Ксендз Жегота заплакал и поднял к небу руки.
– У нас никогда ещё этого не было, чтобы ксендзам жениться запрещали. Чем же мы виноваты, что раньше жену выбрали? Всё это пошло от монахов, что, не имея своих жён, завидовали, а по их примеру и нам теперь запретили.
Ксендз плакал.
– Пожалуй, мне лучше не показываться епископу, – прибавил он, – потому что первый вопрос будет: есть ли жена? Я скажу: есть. Прикажет идти прочь…
Он обратил глаза на Валигуру, который смотрел в огонь.
– Милостивый пане мой, – простонал он, – а вы же меня, бедненького слугу своего, не захотите защищить?

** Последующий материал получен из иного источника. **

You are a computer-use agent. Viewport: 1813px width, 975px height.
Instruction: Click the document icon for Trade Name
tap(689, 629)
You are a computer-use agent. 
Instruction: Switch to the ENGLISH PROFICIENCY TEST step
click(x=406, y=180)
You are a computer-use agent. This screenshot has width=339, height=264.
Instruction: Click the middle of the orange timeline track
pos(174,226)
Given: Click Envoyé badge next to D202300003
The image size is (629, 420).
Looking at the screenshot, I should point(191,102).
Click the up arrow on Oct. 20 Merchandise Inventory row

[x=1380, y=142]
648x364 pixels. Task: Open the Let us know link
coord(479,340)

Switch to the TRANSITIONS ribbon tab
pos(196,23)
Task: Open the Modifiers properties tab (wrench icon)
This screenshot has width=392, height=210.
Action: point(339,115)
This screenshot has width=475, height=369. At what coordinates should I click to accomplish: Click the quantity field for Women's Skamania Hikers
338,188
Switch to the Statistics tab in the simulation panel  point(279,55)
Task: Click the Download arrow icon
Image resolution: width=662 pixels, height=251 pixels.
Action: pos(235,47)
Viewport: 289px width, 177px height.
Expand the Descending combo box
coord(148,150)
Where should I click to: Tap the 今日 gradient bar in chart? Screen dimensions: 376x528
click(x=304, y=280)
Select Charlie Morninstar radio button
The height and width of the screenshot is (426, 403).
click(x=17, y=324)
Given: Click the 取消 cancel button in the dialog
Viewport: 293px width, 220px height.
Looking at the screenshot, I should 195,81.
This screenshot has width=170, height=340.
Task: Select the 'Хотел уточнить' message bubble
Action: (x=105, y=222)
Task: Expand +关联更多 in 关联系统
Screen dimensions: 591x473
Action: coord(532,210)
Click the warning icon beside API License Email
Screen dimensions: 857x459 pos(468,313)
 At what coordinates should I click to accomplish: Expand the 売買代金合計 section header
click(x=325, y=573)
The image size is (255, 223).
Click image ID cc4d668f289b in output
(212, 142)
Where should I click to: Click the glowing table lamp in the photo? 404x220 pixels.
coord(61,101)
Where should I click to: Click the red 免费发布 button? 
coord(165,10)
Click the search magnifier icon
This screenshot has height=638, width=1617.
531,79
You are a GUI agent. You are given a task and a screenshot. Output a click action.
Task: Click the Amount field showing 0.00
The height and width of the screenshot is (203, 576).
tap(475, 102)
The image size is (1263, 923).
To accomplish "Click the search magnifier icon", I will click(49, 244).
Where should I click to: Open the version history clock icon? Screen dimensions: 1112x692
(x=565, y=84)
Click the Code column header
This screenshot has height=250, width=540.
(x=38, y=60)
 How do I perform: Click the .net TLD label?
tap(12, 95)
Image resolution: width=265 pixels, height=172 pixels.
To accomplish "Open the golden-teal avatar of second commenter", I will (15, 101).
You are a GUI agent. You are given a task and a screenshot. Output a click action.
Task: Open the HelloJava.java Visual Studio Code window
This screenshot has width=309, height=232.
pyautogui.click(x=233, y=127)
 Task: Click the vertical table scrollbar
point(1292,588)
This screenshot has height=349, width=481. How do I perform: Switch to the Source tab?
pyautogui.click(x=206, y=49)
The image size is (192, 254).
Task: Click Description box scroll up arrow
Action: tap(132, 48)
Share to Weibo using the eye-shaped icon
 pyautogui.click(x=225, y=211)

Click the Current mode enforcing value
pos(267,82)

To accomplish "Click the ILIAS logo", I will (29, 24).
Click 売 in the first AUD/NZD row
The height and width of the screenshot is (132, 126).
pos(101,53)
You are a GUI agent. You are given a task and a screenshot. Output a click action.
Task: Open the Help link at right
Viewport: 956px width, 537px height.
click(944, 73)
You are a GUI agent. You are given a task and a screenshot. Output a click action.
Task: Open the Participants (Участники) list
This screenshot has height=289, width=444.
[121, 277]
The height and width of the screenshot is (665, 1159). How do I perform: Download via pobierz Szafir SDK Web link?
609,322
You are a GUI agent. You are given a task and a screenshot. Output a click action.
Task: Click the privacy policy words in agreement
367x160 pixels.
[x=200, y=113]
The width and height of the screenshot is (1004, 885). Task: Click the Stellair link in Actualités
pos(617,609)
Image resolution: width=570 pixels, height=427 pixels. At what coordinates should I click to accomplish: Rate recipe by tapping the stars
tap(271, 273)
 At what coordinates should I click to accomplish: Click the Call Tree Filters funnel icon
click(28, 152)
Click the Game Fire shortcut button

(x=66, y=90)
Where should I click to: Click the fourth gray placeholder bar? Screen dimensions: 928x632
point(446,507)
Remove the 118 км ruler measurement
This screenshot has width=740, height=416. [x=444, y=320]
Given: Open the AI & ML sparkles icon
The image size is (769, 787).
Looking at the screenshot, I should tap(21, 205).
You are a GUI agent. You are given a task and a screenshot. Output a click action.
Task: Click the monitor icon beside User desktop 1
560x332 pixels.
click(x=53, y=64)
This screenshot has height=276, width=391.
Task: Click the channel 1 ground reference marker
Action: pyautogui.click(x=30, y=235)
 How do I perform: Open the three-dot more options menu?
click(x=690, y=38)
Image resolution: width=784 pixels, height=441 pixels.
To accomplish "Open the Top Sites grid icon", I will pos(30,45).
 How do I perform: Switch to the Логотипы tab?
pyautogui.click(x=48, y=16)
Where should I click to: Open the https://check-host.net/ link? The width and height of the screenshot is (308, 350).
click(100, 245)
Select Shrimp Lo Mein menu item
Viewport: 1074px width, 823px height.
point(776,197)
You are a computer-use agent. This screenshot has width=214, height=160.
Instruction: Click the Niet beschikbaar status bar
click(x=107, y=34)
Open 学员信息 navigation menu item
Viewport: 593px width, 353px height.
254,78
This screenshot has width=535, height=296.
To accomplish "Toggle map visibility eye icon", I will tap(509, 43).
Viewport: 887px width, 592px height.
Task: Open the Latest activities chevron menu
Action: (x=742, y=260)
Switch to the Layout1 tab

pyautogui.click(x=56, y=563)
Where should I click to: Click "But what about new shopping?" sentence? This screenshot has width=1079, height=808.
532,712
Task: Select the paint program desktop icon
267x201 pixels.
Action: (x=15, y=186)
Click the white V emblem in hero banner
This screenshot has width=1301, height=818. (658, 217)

– Чем вам помогла бы моя защита? – спросил Валигура. – Не моё дело – костёльные ваши дела. Гетману нет дела до клирика, а епископу до солдата… Я только знаю, отец мой, что не отпущу вас и с голоду умереть вам не дам, об остальном должны думать сами, потому что я с этим не знаком.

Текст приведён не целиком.